+++ Text shown

Historian Jen Manion joins Tristan Taormino to discuss her new book Female Husbands: A Trans History. How did some people assigned female at birth began living their lives as men in the 18th and 19th Centuries? Manion did extensive research on primary source materials including marriage certificates, census records, court documents, local and national and newspapers. In their book, Manion introduces us to the lives of U.K. female husbands Charles Hamilton, Henry Fielding, James Howe, James Gray, Samuel Bunday, William Chandler, Robert Shurtliff, James Allen, and Henry Stoake. We learn about George Wilson, John Smith, Albert Guelph, Joseph Lobdell, Frank Dubois, Samuel Pollard, Leroy Williams, and John A. Whittman in the United States. What did class and wealth have to do with the ability to trans gender? What do we know about the women who married female husbands? What happened when female husbands were discovered to be assigned female at birth? What role did the institution of marriage, medicine, the legal system, and the media play in shaping their lives and the narratives about them? How did their communities make sense of them trans-ing gender? How did attitudes during this time take root and influence ideas about sex, gender, and sexual orientation that persisted? How does this book fit into the study of LGBTQIA+ histories?

Jen Manion is Associate Professor of History at Amherst College. She is a social and cultural historian whose work examines the role of gender and sexuality in American life. Manion is author of Liberty’s Prisoners: Carceral Culture in Early America which received the inaugural Mary Kelley Best Book Prize from the Society for Historians of the Early American Republic. Their most recent book, Female Husbands: A Trans History was supported by a grant from the National Endowment for the Humanities. Manion has published dozens of essays for popular and scholarly audiences and serves on the editorial boards of Amherst College Press, Early American Studies, and The William and Mary Quarterly. She is currently chair of the OAH Committee on the Status of LGBTQ Historians & Histories.

++++++

[Set of tasks]:
1. Retype part of the Female Husbands text word for word, starting at the words "Jen Manion is Associate Professor" and stopping after "Historians & Histories.".
2. Turn the paragraph of the Female Husbands text that begins "Jen Manion is Associate Professor" into a short list that keeps its main facts.

+++ Data section

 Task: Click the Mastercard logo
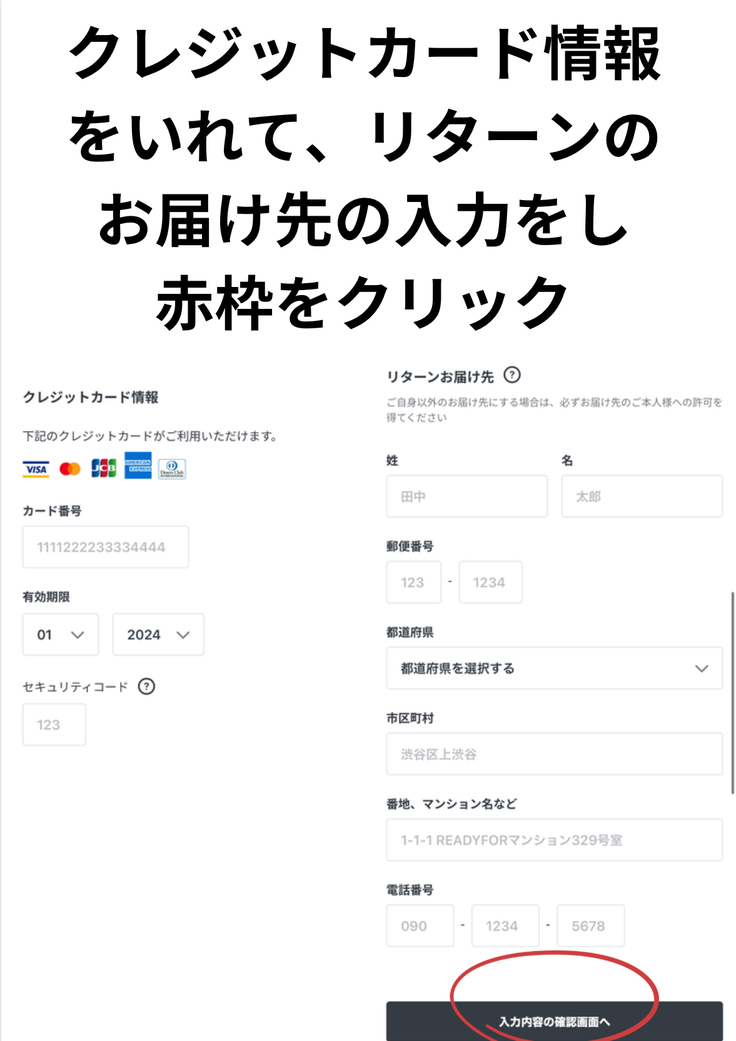point(70,469)
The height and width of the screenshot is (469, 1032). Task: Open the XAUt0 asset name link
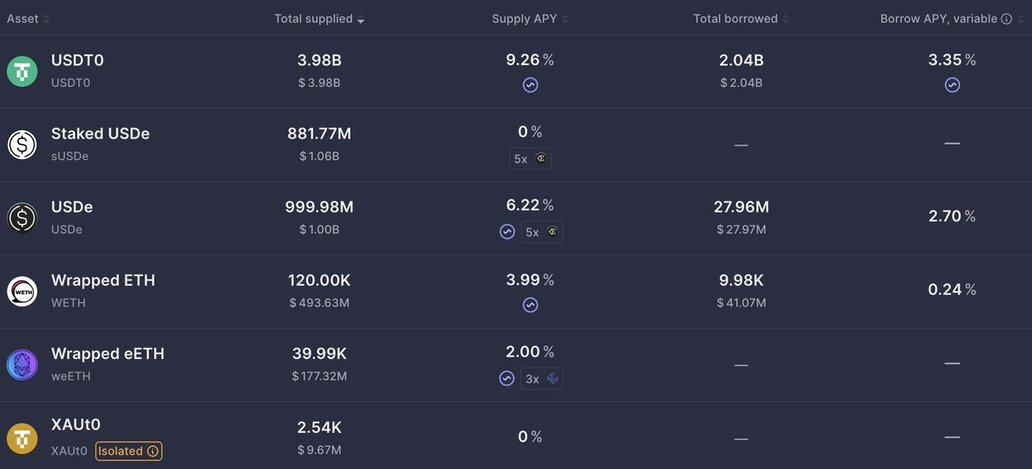pos(76,425)
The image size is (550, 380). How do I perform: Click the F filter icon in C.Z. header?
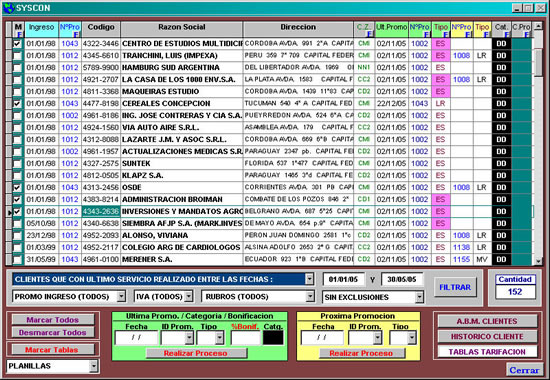pyautogui.click(x=369, y=34)
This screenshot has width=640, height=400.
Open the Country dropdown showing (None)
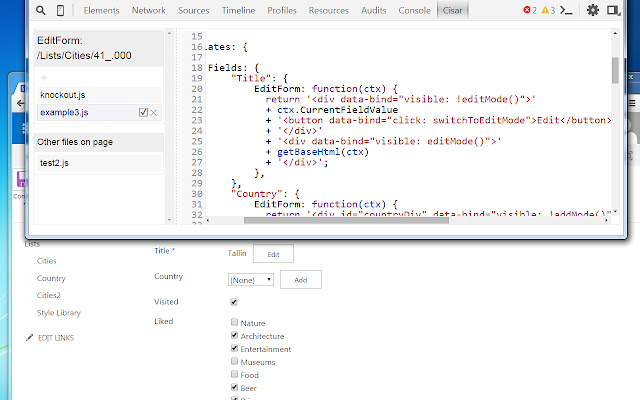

++++++

[Outputs for the tasks]:
1.
Jen Manion is Associate Professor of History at Amherst College. She is a social and cultural historian whose work examines the role of gender and sexuality in American life. Manion is author of Liberty’s Prisoners: Carceral Culture in Early America which received the inaugural Mary Kelley Best Book Prize from the Society for Historians of the Early American Republic. Their most recent book, Female Husbands: A Trans History was supported by a grant from the National Endowment for the Humanities. Manion has published dozens of essays for popular and scholarly audiences and serves on the editorial boards of Amherst College Press, Early American Studies, and The William and Mary Quarterly. She is currently chair of the OAH Committee on the Status of LGBTQ Historians & Histories.

2.
- Associate Professor of History at Amherst College
- Social and cultural historian whose work examines the role of gender and sexuality in American life
- Author of Liberty's Prisoners: Carceral Culture in Early America, which received the inaugural Mary Kelley Best Book Prize from the Society for Historians of the Early American Republic
- Most recent book, Female Husbands: A Trans History, was supported by a grant from the National Endowment for the Humanities
- Has published dozens of essays for popular and scholarly audiences
- Serves on the editorial boards of Amherst College Press, Early American Studies, and The William and Mary Quarterly
- Currently chair of the OAH Committee on the Status of LGBTQ Historians & Histories